Para López Carballedo, la altura los favoreció. “Fuimos planeando hasta que apareció una finca con un maizal y tuvimos tanta buena suerte que el avión se deslizó unos 500 metros y se detuvo”, detalla. Y, con su característico sentido del humor, sigue: “Al final salimos por la puerta de emergencia, nos abrazamos con los pilotos y acá estamos. Después vinieron a auxiliarnos y terminamos comiendo un lindo asado en el campo. Para volver decimos tomar un vuelo de línea“.

Una promesa

José recién volvió a España en 1965, más de una década después de su partida. Llegó de sorpresa, dice, y su familia no lo reconoció. “Pasé años sin hablar con mis padres por teléfono. Nos manteníamos en contacto a través de cartas que mandábamos por barco o por avión.

Numerábamos los sobres, que muchas se perdían en el camino”, cuenta y enseguida trae a colación una anécdota para dejar en claro que no todas sus experiencias con aviones fueron malas: “Para subirme al barco que me trajo a la Argentina tuve que viajar hasta el puerto en ferrocarril. Mi padre me acompañó hasta la estación. Recuerdo que nos dimos un abrazo en el andén, yo me senté al lado de la ventanilla y, desde ahí, mantuvimos un pequeño intercambio”.

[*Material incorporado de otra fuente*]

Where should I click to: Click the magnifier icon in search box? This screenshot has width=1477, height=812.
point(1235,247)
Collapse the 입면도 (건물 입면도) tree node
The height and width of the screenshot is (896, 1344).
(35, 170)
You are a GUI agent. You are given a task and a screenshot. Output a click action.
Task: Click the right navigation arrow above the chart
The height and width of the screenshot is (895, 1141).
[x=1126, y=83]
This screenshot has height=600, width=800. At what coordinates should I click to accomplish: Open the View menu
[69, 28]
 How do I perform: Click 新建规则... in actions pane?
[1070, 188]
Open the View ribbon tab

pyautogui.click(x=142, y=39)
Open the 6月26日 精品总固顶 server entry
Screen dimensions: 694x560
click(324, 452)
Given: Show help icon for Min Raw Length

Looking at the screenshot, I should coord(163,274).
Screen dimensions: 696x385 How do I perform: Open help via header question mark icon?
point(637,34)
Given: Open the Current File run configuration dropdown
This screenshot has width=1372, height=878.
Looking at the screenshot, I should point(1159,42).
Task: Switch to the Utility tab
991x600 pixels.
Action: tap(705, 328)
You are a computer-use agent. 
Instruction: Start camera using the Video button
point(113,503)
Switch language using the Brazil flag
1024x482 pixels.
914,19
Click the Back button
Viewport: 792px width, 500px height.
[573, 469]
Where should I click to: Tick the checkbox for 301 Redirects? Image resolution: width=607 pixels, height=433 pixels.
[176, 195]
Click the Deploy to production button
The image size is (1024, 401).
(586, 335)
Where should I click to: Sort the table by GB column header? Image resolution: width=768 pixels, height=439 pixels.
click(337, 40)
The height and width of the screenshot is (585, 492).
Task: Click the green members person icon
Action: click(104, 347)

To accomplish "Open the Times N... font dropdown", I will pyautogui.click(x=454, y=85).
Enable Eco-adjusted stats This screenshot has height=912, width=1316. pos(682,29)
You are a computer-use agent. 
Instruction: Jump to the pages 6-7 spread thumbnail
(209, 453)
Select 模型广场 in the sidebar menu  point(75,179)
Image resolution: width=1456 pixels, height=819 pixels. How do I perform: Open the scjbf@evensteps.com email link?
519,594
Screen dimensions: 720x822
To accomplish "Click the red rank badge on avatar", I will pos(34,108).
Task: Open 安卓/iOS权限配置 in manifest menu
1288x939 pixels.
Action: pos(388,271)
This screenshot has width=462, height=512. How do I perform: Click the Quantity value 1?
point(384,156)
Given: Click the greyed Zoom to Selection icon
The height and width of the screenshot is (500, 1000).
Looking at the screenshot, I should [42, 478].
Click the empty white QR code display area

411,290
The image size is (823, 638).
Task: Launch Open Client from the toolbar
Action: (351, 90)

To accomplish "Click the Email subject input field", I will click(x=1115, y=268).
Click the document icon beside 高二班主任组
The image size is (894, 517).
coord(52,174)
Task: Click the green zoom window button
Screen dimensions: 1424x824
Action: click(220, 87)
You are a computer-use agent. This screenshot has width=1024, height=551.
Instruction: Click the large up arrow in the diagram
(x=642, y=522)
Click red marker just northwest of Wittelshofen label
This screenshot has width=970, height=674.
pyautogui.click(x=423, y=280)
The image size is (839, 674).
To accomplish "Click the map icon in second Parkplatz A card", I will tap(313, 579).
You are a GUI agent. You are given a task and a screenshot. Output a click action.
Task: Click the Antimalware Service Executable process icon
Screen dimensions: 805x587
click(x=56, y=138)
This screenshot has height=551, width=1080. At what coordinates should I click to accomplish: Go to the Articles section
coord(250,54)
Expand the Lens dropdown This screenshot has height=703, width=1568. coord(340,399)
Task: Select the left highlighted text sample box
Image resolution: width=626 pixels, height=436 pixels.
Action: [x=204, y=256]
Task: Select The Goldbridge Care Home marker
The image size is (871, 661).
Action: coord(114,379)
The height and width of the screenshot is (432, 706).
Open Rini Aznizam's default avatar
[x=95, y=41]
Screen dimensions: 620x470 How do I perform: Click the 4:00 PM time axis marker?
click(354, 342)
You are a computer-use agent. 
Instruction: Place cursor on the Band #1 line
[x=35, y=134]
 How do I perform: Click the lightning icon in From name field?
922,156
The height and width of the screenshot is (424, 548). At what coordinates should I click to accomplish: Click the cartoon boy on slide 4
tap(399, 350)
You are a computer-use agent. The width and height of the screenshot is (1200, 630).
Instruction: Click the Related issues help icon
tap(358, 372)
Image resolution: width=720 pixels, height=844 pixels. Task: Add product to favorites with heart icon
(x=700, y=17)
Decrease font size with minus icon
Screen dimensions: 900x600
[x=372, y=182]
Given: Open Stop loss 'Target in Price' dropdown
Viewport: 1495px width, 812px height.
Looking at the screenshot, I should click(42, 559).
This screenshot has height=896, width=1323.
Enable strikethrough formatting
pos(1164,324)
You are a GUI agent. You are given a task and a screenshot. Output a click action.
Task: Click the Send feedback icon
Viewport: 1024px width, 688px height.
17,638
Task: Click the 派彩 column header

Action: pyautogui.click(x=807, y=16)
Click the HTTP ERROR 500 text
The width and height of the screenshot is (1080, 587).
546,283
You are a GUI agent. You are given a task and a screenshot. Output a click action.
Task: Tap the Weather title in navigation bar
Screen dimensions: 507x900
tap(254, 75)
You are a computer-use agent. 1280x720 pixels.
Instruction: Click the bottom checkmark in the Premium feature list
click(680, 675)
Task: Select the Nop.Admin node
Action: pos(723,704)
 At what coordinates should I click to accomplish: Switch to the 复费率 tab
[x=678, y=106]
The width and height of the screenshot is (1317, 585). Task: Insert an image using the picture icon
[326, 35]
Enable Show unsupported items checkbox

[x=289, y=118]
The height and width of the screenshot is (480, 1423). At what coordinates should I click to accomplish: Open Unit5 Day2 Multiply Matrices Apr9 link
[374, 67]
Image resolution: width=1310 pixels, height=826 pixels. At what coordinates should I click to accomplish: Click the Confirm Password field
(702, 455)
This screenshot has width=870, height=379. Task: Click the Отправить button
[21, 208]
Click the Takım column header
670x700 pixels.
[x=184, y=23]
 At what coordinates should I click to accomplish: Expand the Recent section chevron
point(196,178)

El diálogo, según José, fue más o menos así:

—Hijo, hago de cuenta que te llevo al cementerio. Nunca más te vuelvo a ver.

—Papá, no llores que algún día voy a volver. Y voy a volver en avión.

—Pepillo, no vuelvas el avión a ver si todavía te caes y te lastimas.

“Al final volví con mi propio avión dos veces a España. Fue un vuelo bastante complicado y, sin embargo, no nos caímos”, dice ahora López Carballedo, en referencia al viaje que realizó en el año 2003, cuando emuló el vuelo del Plus Ultra (NdR.: el hidroavión de la Aeronáutica Militar española que voló por primera de España a América en 1926) pero en sentido contrario: partió desde Buenos Aires hacia España.

“Soy más argentino que español”

El 5 de septiembre pasado, el Club Español de Buenos Aires, que José preside desde hace dos décadas, celebró su 172° aniversario. El lugar, ubicado en la calle Bernardo de Irigoyen al 100, se dedica a promover actividades sociales, culturales y benéficas, para fortalecer los lazos entre España y Argentina.

“Llegué aquí después de ser presidente de distintas instituciones, entre ellas, el club Deportivo Español, el Hospital Español y del hospital Gallego. Cuando asumí el cargo, el club estaba en una situación económica muy mala; pero, de a poco, lo fuimos recuperando”, dice orgulloso López Carballedo.

“Por aquí han pasado todas las autoridades españolas, empezando por los Reyes; y, también, presidentes argentinos, como Raúl Alfonsín. Con él compartimos muchas charlas. Creo que fue uno de los mejores jefes de Estado y más humildes que tuvo el país”, agrega.

—Lleva más de 70 años viviendo en Argentina, ¿qué sentimientos le genera este país?

—Argentina tiene algo que es único. Te atrae a un nivel que, a pesar de todos los inconvenientes que hay, es muy difícil dejarlo. Yo me considero más argentino que español. Los admiro y, a la vez, los critico. Empezando por mi familia, porque mis nietos también se fueron a vivir a Europa. Después volvieron. La emigración de mi época no es como la de ahora. Hoy salís de acá y, desde el avión, ya podés hablar por WhatsApp con tu familia. Yo estuve casi 15 años sin hablar con mis padres. Los motivos también son diferentes: mis hermanas y yo nos fuimos casi por necesidad; ahora emigran por la novedad.

—¿Extraña algo de su provincia?

—Uno tiene que ser muy desagradecido para no extrañar el lugar donde se crió. Yo me fui a los 17 años, eran otras épocas. Teníamos muy poquito, pero éramos tanto o más felices que hoy con más.

Yo crecí en una zona rural, donde había ríos de poco caudal y podíamos pescar las truchas con la mano. En Pascua, subíamos a los árboles y agarrábamos los huevos de los nidos de las aves más grandes… Todo eso no se olvida. Por eso me gusta volver. La última vez fue el año pasado, después de mi cumpleaños. Y sí, volví en avión.